**Exercise description**.
Please print the entries exactly, omitting each image.

Pixel coordinate grounding data

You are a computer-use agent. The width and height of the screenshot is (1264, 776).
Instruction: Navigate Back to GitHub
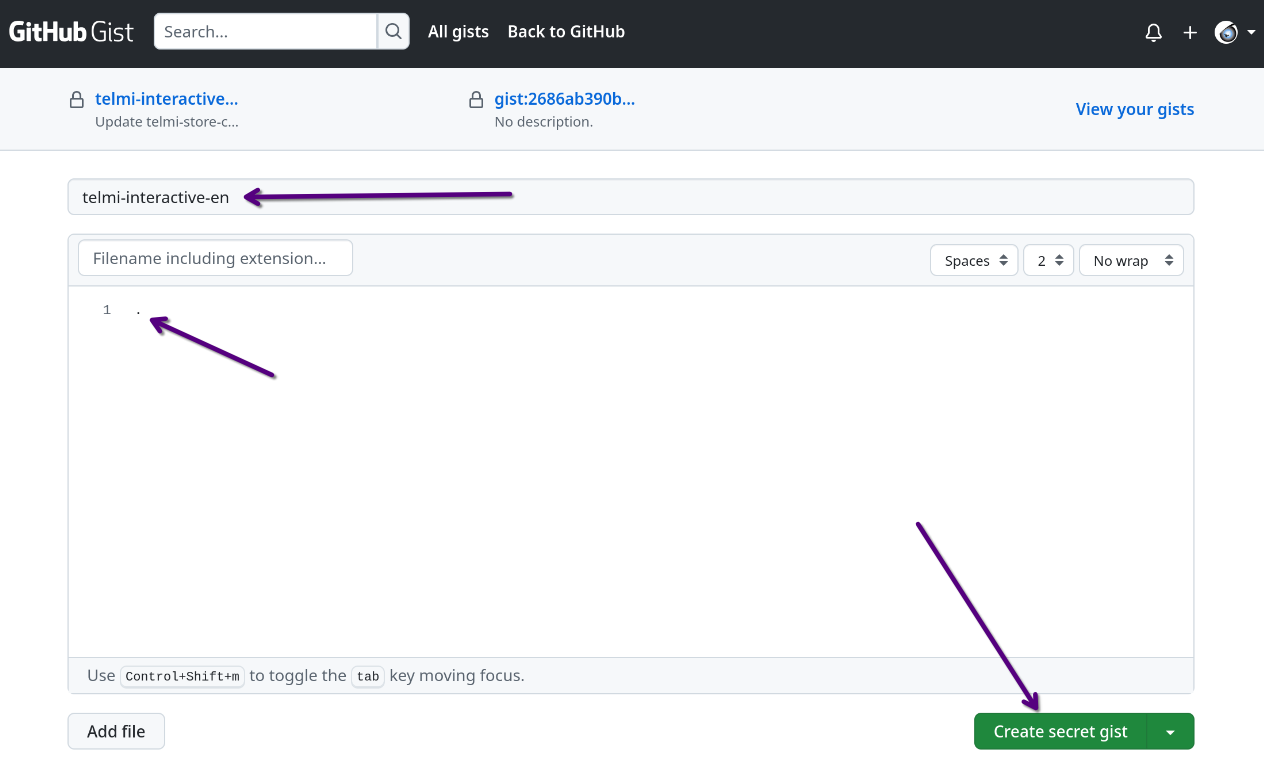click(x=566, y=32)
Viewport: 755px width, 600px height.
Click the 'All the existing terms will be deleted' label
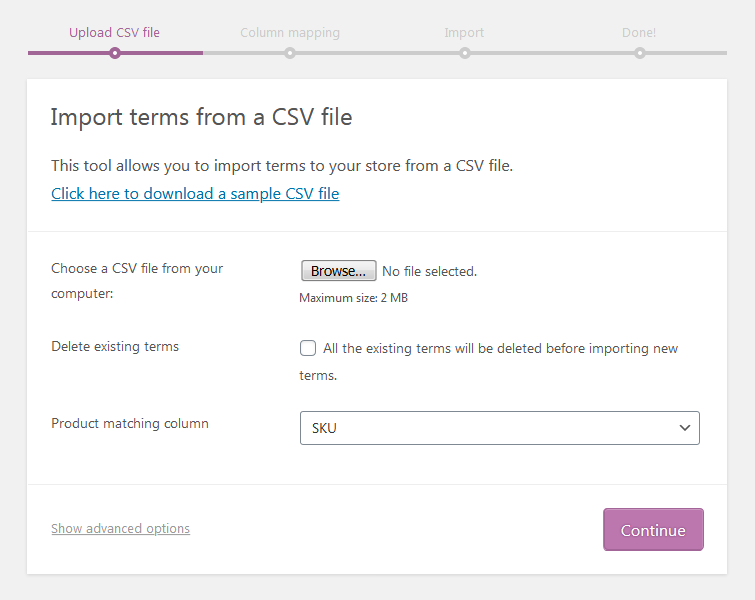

**Answer space**.
You are a computer-use agent. The width and height of the screenshot is (1264, 776).
Instruction: Navigate Back to GitHub
click(x=566, y=32)
Viewport: 755px width, 600px height.
Click the 'All the existing terms will be deleted' label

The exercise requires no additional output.